------ RECORDS ------

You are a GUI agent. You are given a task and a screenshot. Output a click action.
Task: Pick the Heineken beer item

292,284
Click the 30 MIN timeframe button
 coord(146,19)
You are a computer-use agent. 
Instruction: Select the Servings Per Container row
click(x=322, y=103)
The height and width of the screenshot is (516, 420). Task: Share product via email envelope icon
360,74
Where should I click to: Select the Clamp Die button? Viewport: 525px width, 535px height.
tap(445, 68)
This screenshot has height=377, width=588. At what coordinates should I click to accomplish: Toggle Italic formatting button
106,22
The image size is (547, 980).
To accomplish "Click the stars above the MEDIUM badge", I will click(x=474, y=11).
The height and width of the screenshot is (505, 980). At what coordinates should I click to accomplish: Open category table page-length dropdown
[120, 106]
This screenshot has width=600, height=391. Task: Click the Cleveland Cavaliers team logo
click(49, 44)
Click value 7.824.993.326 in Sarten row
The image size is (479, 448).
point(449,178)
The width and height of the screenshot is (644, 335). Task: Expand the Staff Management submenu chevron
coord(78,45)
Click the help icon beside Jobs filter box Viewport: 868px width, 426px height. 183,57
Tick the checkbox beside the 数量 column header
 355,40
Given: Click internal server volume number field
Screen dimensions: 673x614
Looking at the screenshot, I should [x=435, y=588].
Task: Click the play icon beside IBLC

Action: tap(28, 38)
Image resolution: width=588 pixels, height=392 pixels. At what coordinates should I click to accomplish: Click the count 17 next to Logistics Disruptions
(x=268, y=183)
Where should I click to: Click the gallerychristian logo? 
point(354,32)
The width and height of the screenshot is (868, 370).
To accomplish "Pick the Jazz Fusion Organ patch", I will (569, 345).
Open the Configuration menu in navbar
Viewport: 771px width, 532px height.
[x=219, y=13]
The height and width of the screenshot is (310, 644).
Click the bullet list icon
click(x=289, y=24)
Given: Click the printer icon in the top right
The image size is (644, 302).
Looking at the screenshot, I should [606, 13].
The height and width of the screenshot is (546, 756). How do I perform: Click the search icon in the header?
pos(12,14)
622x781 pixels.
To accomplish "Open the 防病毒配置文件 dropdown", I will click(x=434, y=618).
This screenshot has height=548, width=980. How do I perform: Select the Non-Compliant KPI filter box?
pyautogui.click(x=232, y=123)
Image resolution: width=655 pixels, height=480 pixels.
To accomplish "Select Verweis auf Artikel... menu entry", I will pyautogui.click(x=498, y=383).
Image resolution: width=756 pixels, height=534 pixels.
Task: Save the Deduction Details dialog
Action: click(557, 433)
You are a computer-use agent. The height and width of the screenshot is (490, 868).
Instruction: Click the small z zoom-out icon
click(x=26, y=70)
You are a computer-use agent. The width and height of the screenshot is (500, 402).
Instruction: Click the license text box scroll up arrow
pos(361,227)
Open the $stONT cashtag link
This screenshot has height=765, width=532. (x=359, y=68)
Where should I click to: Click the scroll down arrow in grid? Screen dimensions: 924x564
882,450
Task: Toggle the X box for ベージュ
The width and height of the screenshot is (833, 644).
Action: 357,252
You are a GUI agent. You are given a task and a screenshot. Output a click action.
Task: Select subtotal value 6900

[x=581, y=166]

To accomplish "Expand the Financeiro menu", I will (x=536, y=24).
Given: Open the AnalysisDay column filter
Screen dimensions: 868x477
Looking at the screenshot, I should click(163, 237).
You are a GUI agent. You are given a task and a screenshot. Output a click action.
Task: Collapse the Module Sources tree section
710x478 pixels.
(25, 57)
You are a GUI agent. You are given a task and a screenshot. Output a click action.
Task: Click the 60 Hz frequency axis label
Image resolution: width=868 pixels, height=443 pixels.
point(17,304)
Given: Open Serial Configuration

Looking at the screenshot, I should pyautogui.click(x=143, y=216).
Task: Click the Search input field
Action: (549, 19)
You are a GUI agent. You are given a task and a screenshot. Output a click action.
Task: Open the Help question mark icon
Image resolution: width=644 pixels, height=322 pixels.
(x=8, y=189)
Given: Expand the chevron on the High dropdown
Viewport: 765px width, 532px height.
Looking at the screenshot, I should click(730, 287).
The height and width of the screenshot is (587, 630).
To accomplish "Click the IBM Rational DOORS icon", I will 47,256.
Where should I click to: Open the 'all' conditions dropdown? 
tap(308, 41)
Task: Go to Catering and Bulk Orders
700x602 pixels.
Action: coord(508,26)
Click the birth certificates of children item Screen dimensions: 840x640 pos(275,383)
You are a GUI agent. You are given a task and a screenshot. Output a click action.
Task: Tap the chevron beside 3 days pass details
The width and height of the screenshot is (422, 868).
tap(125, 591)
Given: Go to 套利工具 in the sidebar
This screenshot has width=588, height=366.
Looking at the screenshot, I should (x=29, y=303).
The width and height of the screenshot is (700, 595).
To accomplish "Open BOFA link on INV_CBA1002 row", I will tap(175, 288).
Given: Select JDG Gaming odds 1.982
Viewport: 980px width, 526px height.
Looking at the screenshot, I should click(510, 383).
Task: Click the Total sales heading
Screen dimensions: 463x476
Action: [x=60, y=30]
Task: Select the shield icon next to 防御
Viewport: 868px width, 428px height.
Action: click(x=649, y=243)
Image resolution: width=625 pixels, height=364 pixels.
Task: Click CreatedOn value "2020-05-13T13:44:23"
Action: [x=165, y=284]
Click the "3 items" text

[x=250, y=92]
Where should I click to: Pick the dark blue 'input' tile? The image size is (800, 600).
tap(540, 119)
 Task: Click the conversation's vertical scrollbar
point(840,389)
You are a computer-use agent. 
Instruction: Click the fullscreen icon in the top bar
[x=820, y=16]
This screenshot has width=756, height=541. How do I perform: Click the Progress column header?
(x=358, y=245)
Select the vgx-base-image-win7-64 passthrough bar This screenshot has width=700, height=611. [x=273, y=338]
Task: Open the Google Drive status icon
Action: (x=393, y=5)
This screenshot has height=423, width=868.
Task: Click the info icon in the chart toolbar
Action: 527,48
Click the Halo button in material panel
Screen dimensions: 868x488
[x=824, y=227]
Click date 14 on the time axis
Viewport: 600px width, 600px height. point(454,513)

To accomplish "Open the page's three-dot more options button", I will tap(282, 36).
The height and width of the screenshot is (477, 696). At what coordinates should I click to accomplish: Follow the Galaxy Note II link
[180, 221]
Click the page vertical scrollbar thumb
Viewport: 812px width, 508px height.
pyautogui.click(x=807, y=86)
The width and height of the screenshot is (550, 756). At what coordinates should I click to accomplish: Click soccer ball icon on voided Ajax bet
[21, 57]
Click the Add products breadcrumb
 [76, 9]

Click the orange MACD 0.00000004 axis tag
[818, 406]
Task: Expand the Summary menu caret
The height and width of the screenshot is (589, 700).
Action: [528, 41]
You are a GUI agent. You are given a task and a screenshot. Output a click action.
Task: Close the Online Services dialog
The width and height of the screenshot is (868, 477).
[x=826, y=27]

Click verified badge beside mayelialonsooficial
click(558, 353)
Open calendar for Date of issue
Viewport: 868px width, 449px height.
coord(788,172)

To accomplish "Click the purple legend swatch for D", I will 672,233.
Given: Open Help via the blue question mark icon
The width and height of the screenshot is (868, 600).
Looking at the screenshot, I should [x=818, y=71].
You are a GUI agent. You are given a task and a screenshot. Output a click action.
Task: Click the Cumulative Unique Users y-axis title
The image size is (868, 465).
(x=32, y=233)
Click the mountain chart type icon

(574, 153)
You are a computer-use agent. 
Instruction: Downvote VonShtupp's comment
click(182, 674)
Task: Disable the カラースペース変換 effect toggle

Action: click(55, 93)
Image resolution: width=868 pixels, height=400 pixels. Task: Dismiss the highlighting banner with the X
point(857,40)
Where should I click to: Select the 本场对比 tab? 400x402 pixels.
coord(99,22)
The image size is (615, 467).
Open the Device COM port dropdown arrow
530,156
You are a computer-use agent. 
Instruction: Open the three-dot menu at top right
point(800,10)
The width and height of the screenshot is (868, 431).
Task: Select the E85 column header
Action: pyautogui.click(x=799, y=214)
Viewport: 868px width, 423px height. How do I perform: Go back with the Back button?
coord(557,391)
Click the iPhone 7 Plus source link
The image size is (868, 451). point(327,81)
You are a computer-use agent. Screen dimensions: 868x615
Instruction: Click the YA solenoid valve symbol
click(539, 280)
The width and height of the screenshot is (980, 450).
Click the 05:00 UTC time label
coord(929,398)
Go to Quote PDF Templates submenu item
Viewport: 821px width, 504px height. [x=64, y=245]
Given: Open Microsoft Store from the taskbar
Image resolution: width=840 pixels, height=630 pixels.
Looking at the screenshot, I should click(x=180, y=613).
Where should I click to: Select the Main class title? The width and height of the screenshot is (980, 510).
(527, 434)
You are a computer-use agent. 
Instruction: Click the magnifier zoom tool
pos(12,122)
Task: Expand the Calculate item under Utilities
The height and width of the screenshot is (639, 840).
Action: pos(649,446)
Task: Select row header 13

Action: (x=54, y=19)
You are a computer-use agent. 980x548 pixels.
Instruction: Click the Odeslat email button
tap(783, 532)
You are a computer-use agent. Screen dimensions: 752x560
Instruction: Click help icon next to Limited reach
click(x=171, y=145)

------

Which lines of the data include the word "mark"? Copy each one.

Task: Open the Help question mark icon
Given: Open Help via the blue question mark icon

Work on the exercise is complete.